- [Liste des consignes]
1. Répondez aux questions suivantes d'après l'article sur l'écopsychologie :
(a) En quelle année l'organe du gouvernement français chargé de la planification a-t-il tiré la sonnette d'alarme ?
(b) Quel journal a consacré un dossier à la santé mentale dans le premier numéro de l'année ?
(c) Quel ouvrage de Michel Maxime Egger a paru chez Actes Sud en 2023 ?
2. Selon l'article sur l'écopsychologie, quelles ressources de la personne le burn-out brûle-t-il ? Donnez-les toutes.
3. Poursuivez l'article sur l'écopsychologie à partir de sa dernière phrase.

- [Texte]
----------------

Un humain malade
sur une planète malade
Écopsychologie
En 1964 déjà, l’organe du gouvernement français chargé de la planification tirait la sonnette d’alarme en s’inquiétant des troubles psychiques liés notamment à la perte de contact avec la nature. En cette année où la santé mentale a été promue cause nationale dans l’Hexagone, le journal désormais bimestriel La Décroissance a consacré un riche et passionnant dossier à cette question dans le premier numéro de l’année. Au sommaire, une interview sur les apports de l’écopsychologie.

L’écologie a besoin de la psychologie, et la psychologie a besoin de l’écologie: c’est sur ce postulat que se fonde le courant de l’écopsychologie, qui fait le lien entre psyché et nature. Michel Maxime Egger en est un des principaux représentants dans le monde francophone. Il est notamment l’auteur de Soigner l’esprit, guérir la Terre. Introduction à l’écopsychologie (Labor et Fides, 2015), Se libérer du consumérisme (Jouvence, 2020) et Reliance. Manuel de transition intérieure (Actes Sud, 2023).
Burn out systémique
Il y a un demi-siècle, un rapport du Commissariat général du Plan remarquait le «caractère pathogène des agglomérations organisées trop exclusivement en fonction de critères d’efficience technique ou de rentabilité financière, au détriment de la croissance mentale et affective de ceux qui les habitent » [1]. Une société urbaine, hors-sol, où chacun est entouré d’écrans dans un environnement artificiel, est-elle fondamentalement « pathogène »?
Mettre en relief la perte de contact de l’individu avec la nature et la dégradation de la santé mentale, c’est l’une des clés de l’écopsychologie qui n’a cessé de se poser cette question: une espèce qui s’obstine à dégrader le milieu naturel dont elle a besoin pour vivre dans la quête de chimères matérialistes et dans le déni de ce qu’elle fait, n’est-elle pas «malade»? Une amie psychothérapeute, qui vient de publier un ouvrage sur ce sujet [2], estime qu’on peut parler aujourd’hui d’une forme de «burn-out systémique».
Le burn-out est une maladie de civilisation, une des manifestations emblématiques du mal-être dans notre société. Traditionnellement, on le lie au monde du travail, aux contraintes professionnelles, avec le sentiment d’être constamment sous pression et dépassé, de manquer de temps et de considération, de ne plus avoir d’énergie disponible pour vivre, faire face à ses obligations ou nourrir des relations. Cette forme d’épuisement, dans un contexte de stress permanent, touche aujourd’hui des secteurs de plus en plus larges de la population, y compris les parents, le monde de la militance…
On peut cependant aller plus loin. En effet, il y a un lien circulaire entre, d’un côté, ce burn-out qui touche un nombre croissant d’individus – cela ne concerne pas que des personnes isolées, c’est un phénomène sociétal –, et, de l’autre côté, une forme de burn-out de la Terre, qui elle aussi est dans un état d’épuisement et de stress intense: climatique, hydrique, etc. Ce burn-out global est fondamentalement lié à la démesure productiviste et consumériste, à une société du «toujours plus, toujours plus vite», obsédée par la croissance matérielle et la performance. Elle conduit à une hyperfatigue de notre corps – via une surchauffe du mental qui doit et veut tout contrôler, et finit par se consumer et ne contrôler plus rien – ainsi qu’à un épuisement du corps de la Terre. Autrement dit, le burn-out brûle non seulement les ressources physiologiques, émotionnelles, cognitives, sensibles et relationnelles de la personne, mais aussi celles de la planète.

----------------

- [Données]
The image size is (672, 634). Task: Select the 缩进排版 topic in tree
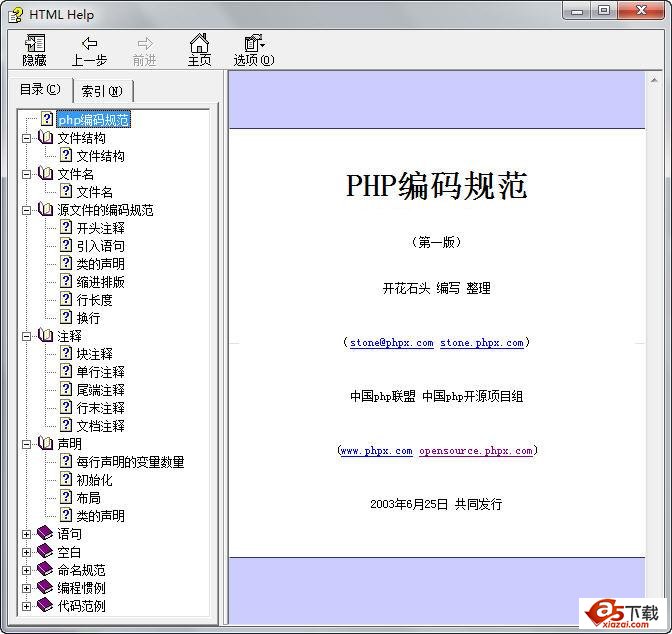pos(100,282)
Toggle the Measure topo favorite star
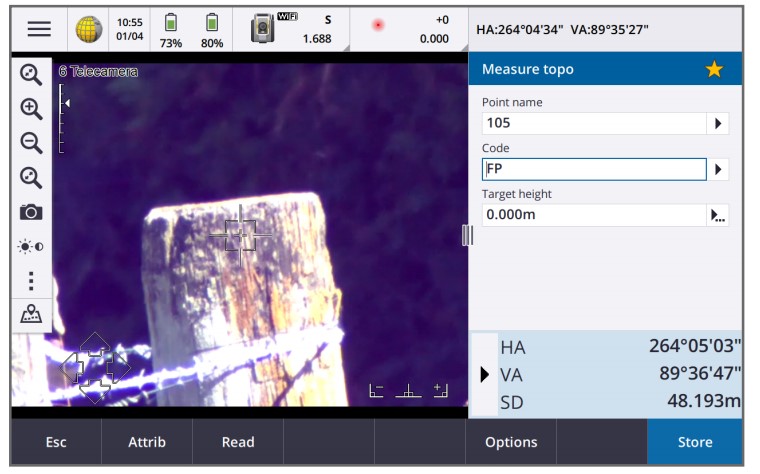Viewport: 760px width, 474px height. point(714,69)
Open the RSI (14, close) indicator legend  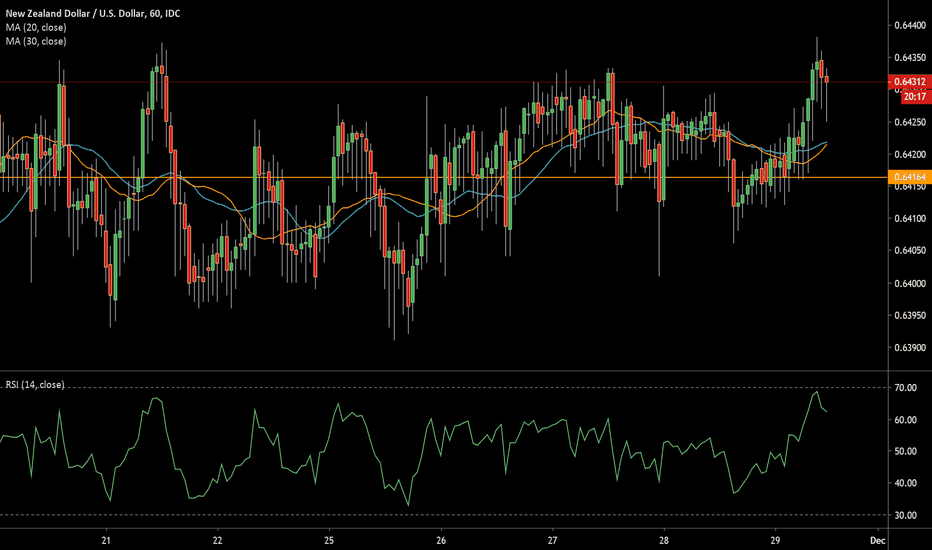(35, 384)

----------------

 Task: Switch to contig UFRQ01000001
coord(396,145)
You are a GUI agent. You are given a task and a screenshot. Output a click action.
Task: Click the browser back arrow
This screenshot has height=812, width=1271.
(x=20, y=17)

----------------

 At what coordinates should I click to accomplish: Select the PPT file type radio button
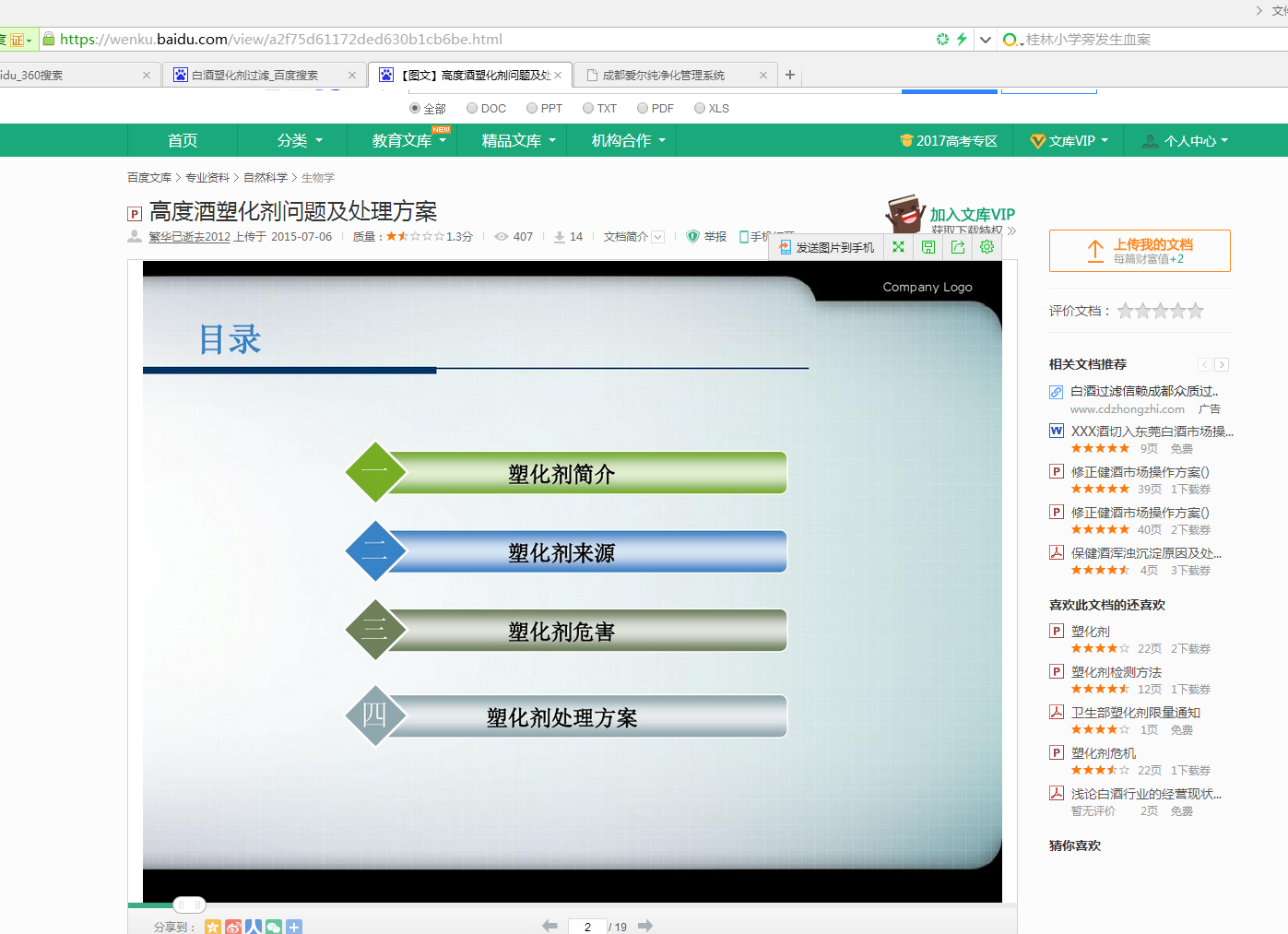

----------------

- [Consignes corrigées]
1.
(a) En 1964.
(b) Le journal bimestriel La Décroissance.
(c) Reliance. Manuel de transition intérieure.

2. Les ressources physiologiques, émotionnelles, cognitives, sensibles et relationnelles.

3.
Mal à la Terre
Ce que les écopsychologues ont dès le départ mis en évidence, c’est qu’un lien pouvait être établi entre la santé mentale et les maux de la terre, en allant au-delà des approches classiques de la psychothérapie sur les causes intrapsychiques, familiales ou encore transgénérationnelles. Quand ils reçoivent des patients qui leur parlent de leur dépression, mal-être, stress, souffrance psychique ou détresse, et qu’ils ouvrent un espace pour faire le lien avec l’état de la planète, beaucoup de gens s’y engouffrent. Parfois de manière inconsciente, ils sont affectés par les dévastations écologiques et, plus globalement, par les guerres et les menaces d’effondrement. Tout cela génère des peurs, des angoisses, une grande tristesse, des formes d’abattement, mais aussi un sentiment d’impuissance et souvent beaucoup de colère. Ce qu’on appelle aujourd’hui l’écoanxiété – un terme qui n’est pas très heureux mais est devenu générique pour qualifier ce «mal à la terre» – est de plus en plus répandu. Elle est une cause de consultation de plus en plus fréquente et l’un des aspects de la dégradation actuelle de la santé mentale.
Sans intimité avec la nature, l’être humain devient malade.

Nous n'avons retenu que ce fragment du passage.